◆ **INSTRUCTIONS FOR THE TASK**: Each line from the one holding "The image size is (1180, 663)." to the last line below must be restated word for word, and no picture may be included.

◆ **STORED DATA**:
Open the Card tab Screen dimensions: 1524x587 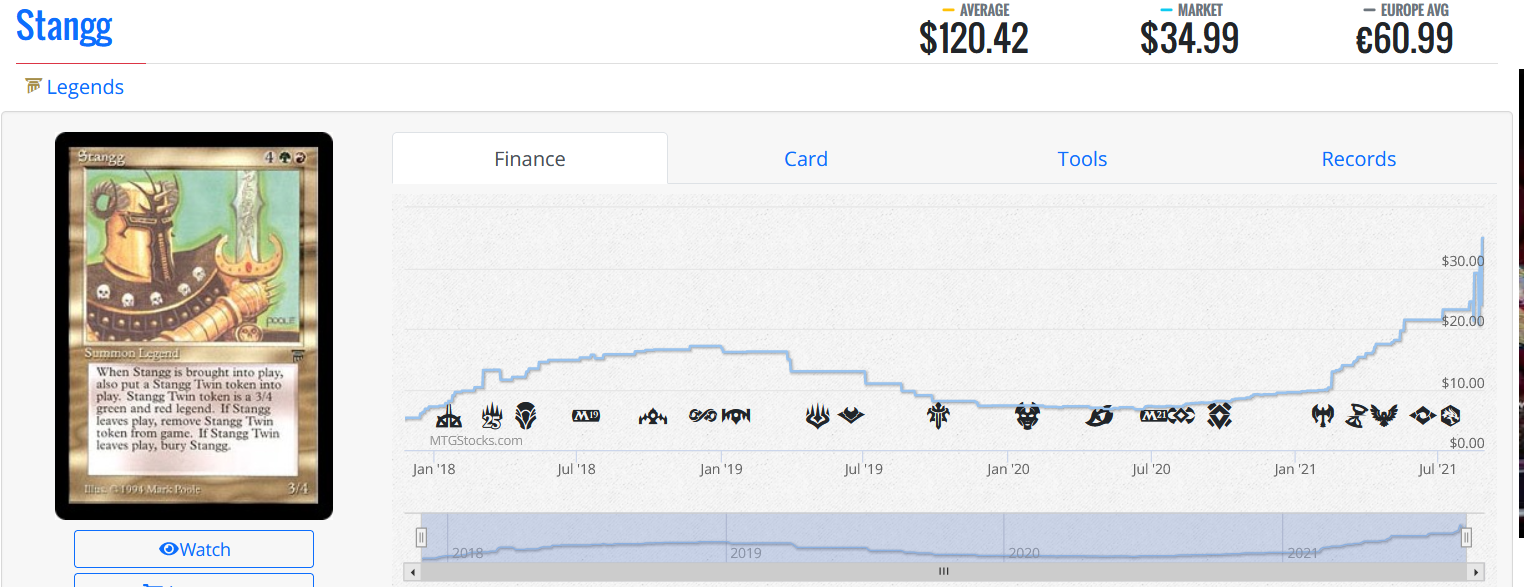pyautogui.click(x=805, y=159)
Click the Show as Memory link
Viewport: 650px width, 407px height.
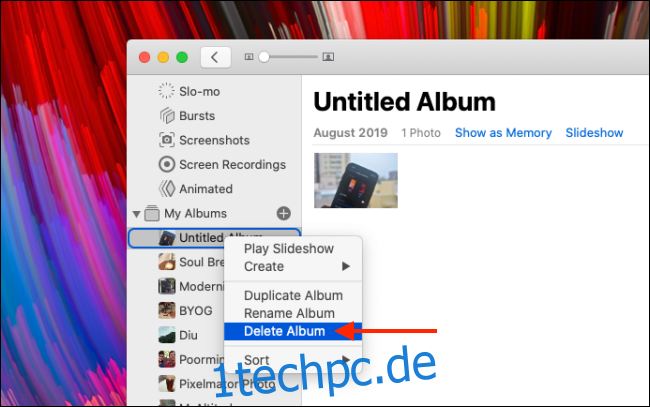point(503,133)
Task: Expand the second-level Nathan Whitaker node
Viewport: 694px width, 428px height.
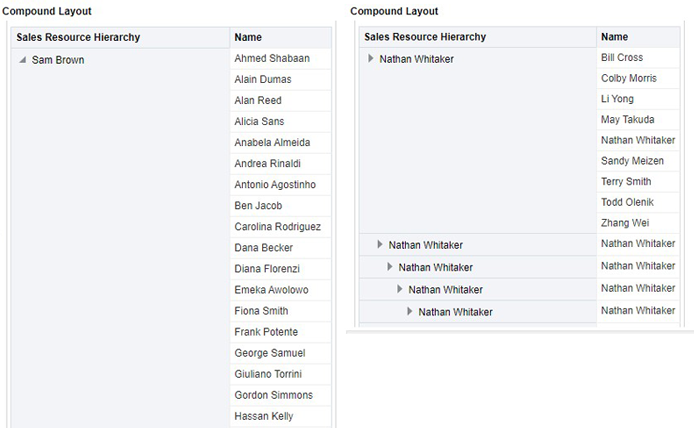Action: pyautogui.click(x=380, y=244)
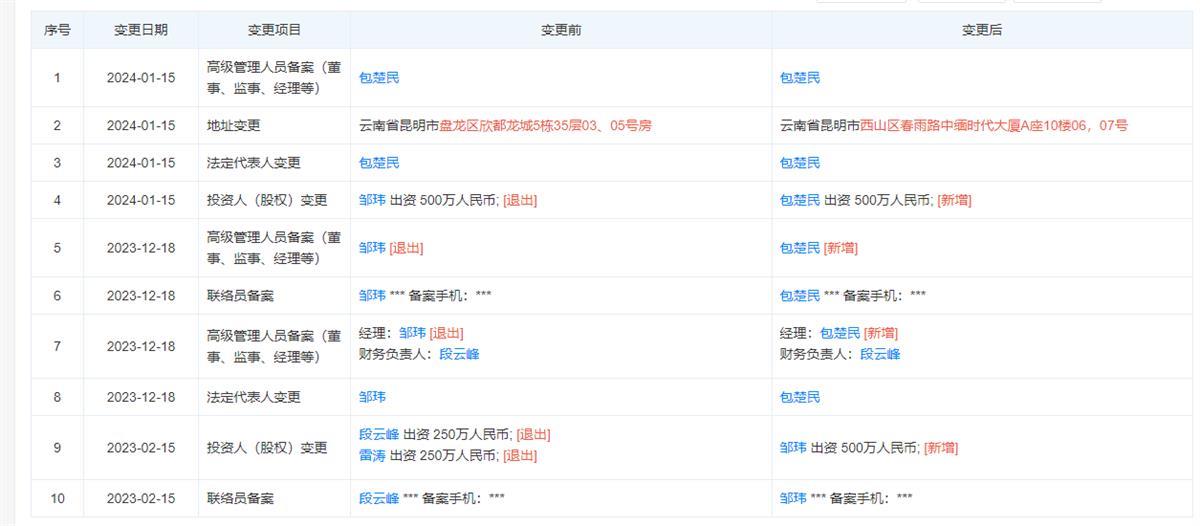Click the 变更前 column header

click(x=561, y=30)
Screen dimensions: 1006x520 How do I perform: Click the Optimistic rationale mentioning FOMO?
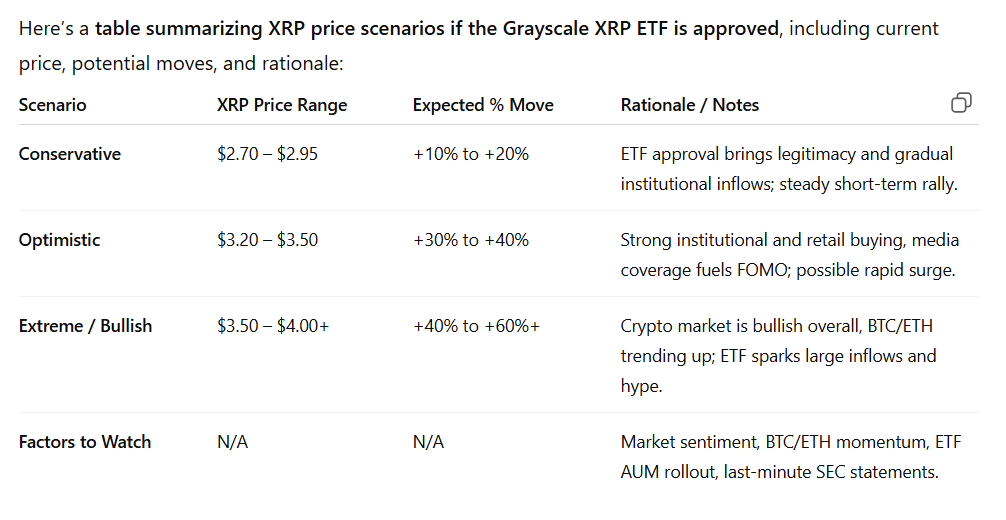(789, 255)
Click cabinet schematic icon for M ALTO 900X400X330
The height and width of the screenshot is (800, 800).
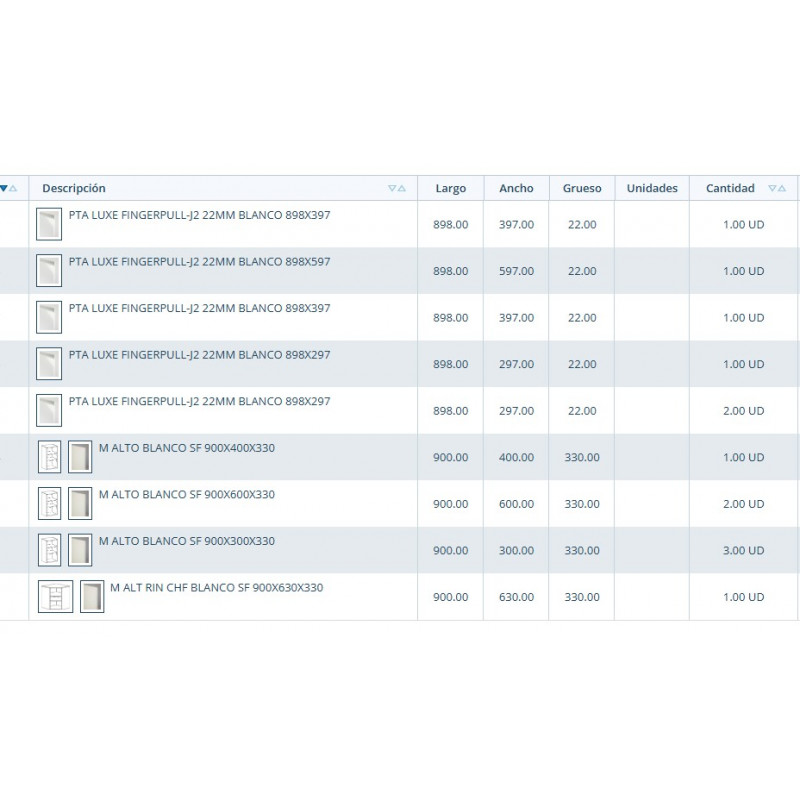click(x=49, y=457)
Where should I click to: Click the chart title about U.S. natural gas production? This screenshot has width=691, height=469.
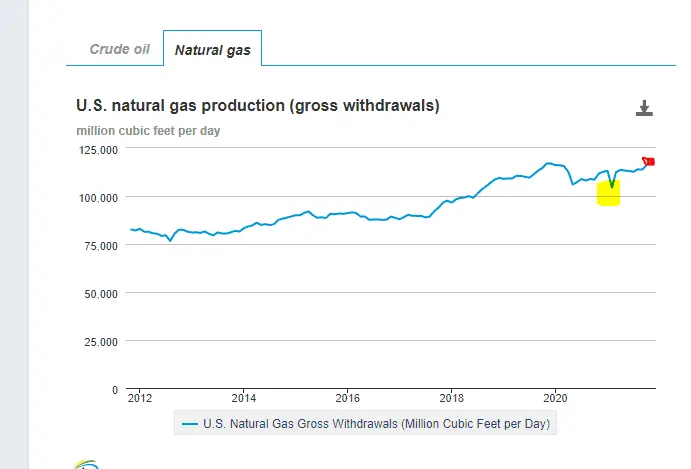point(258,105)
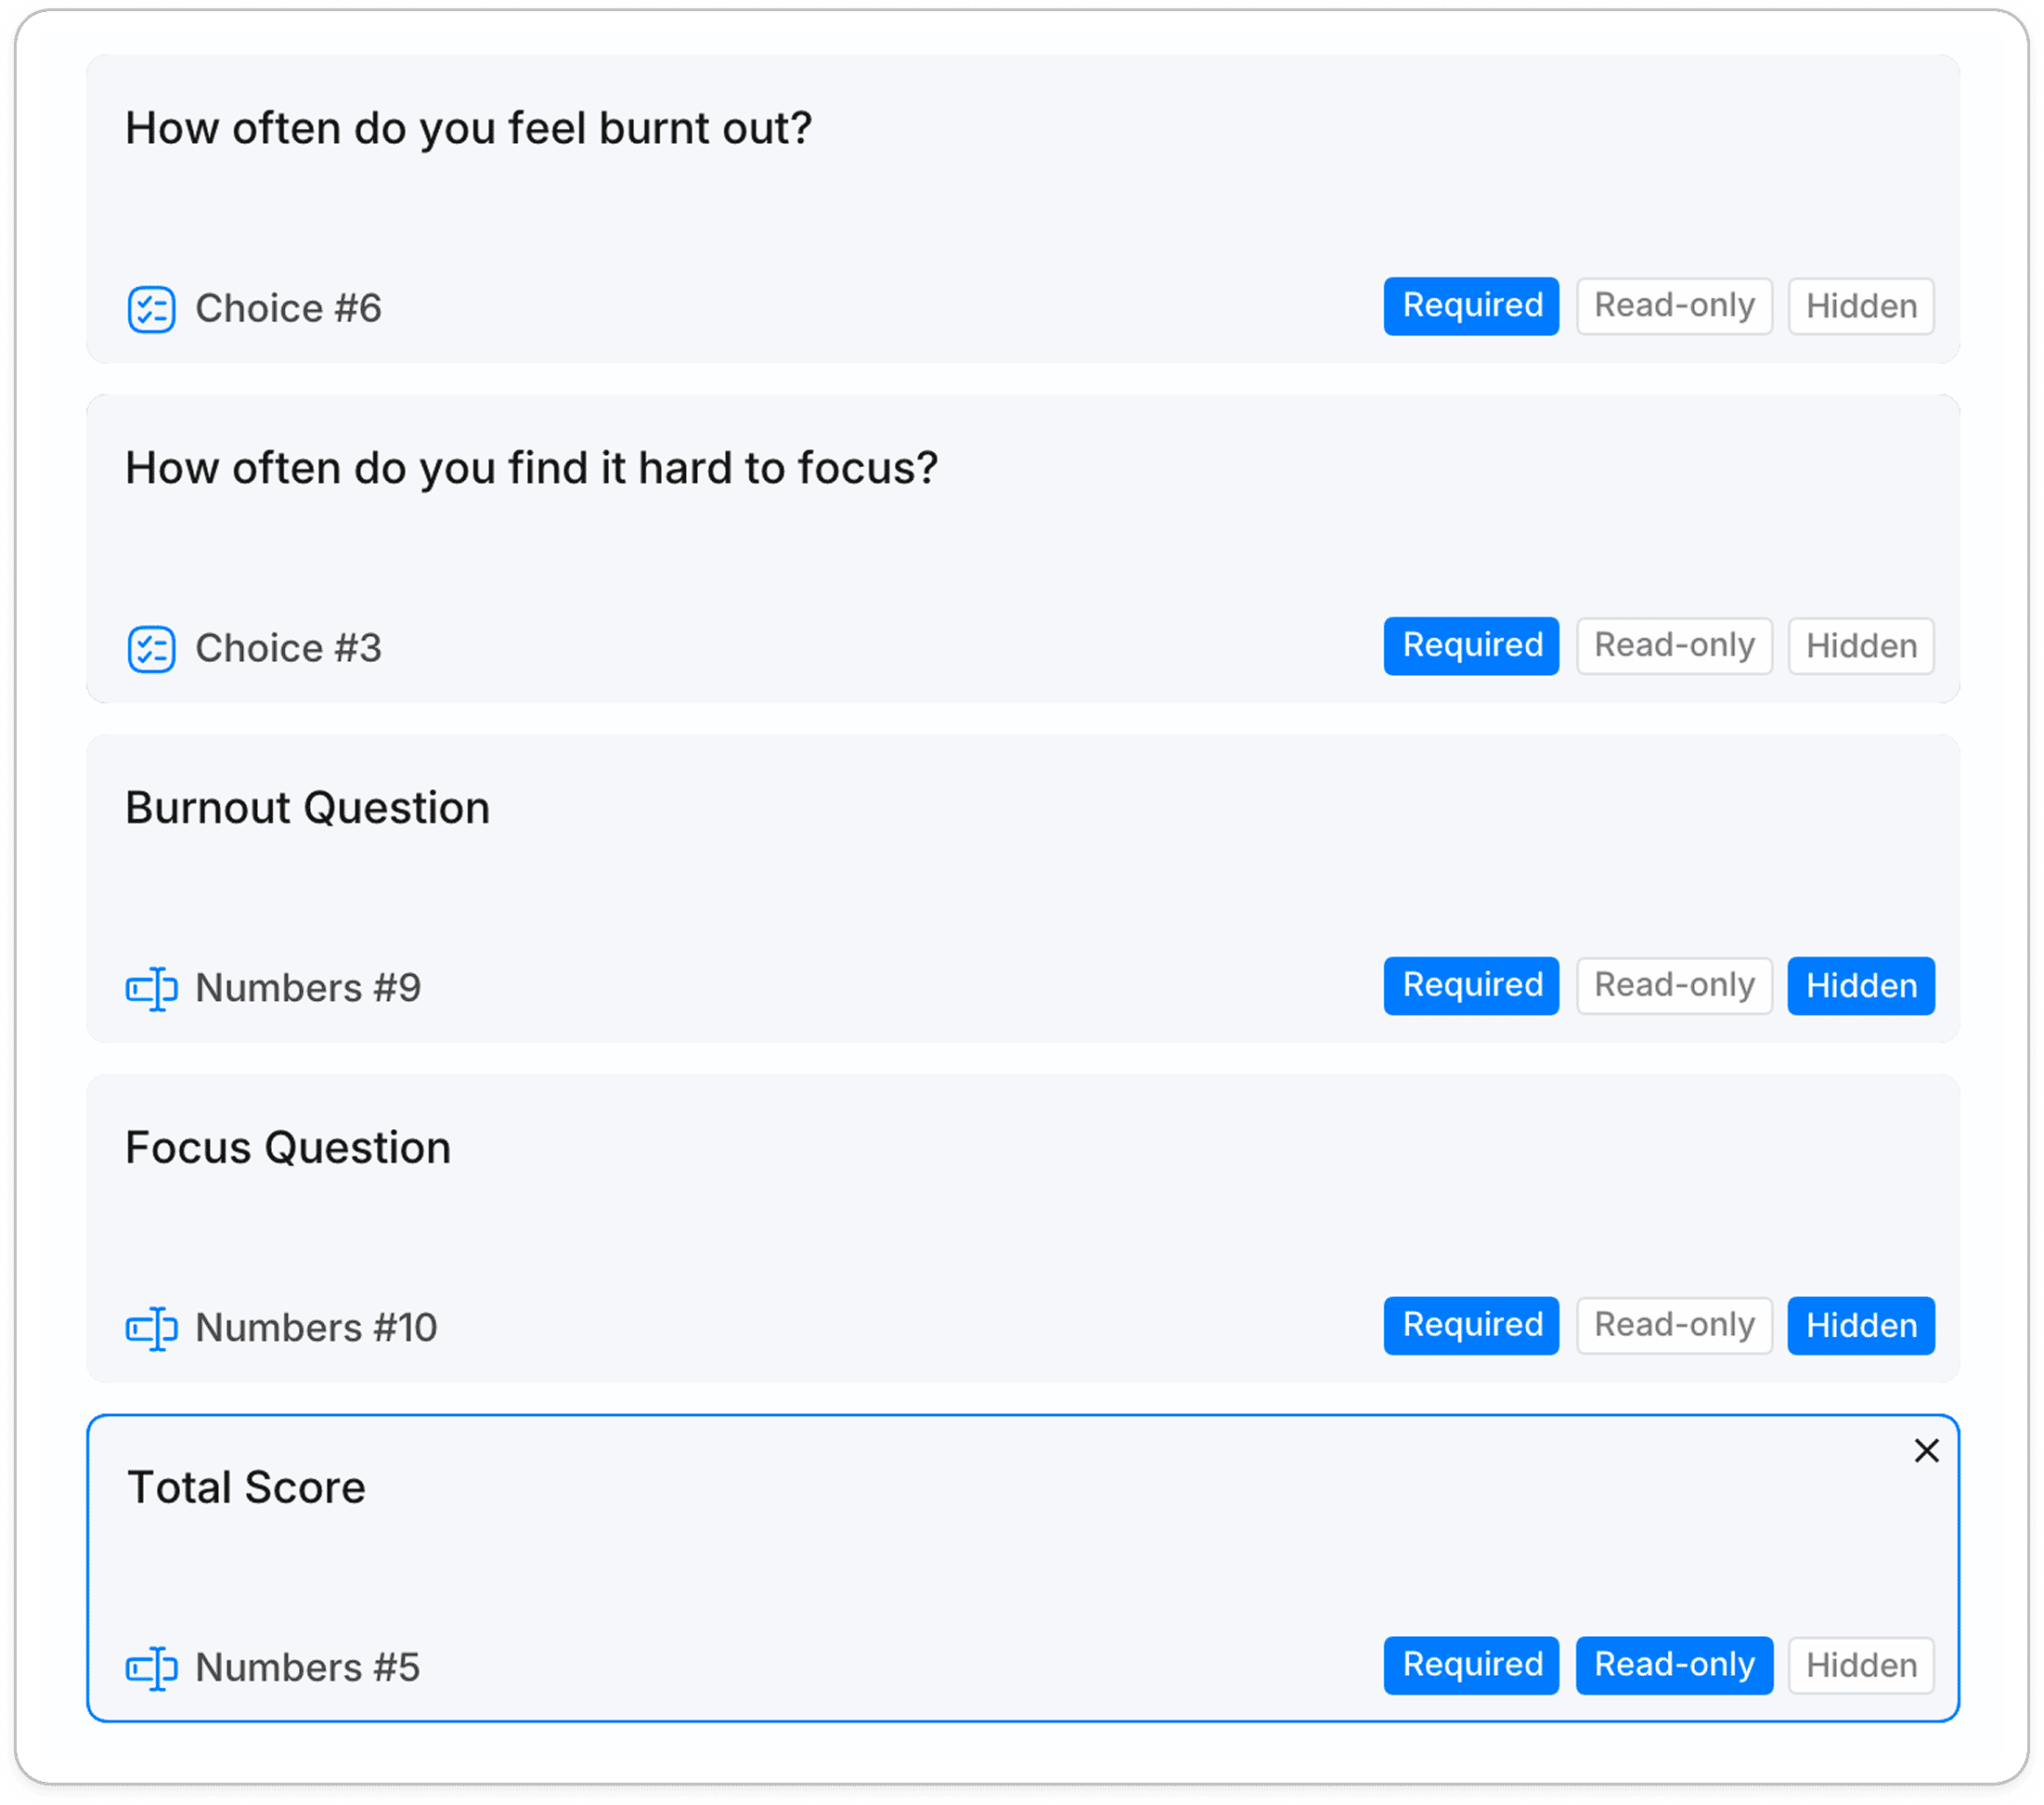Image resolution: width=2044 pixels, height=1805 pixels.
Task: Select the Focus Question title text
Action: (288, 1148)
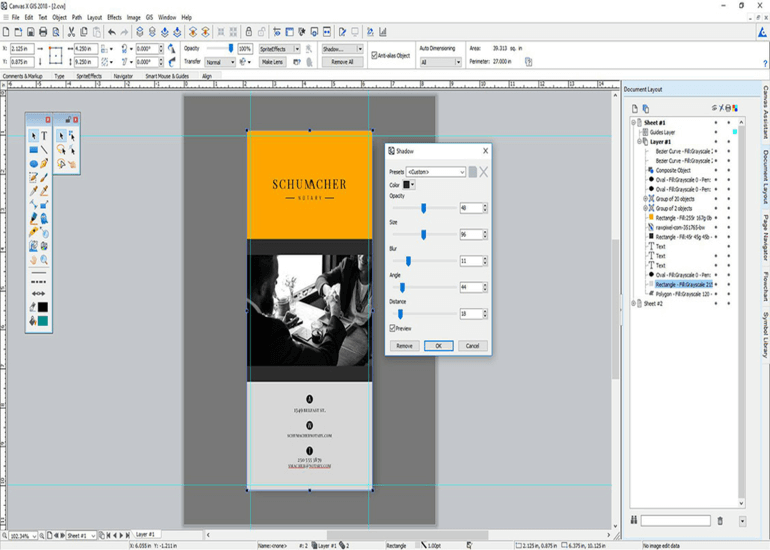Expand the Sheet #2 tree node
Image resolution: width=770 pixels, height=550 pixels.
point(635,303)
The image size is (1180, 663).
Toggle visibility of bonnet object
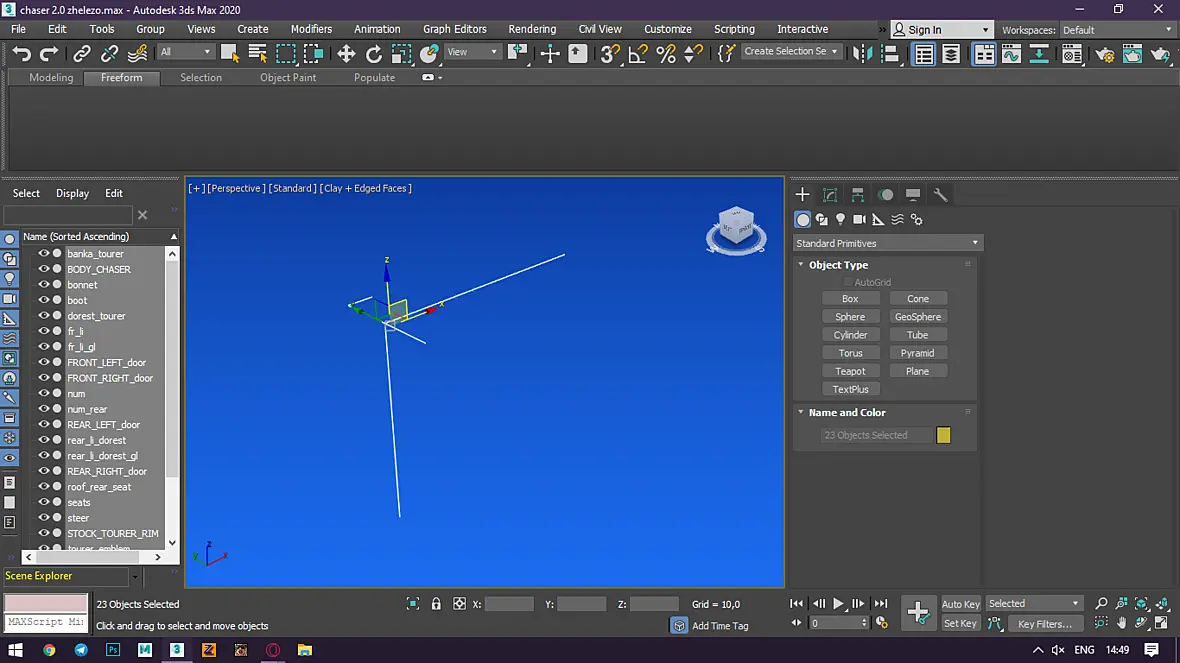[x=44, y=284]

◆ **FINISHED TASK**:
The image size is (1180, 663).
Toggle visibility of bonnet object
[x=44, y=284]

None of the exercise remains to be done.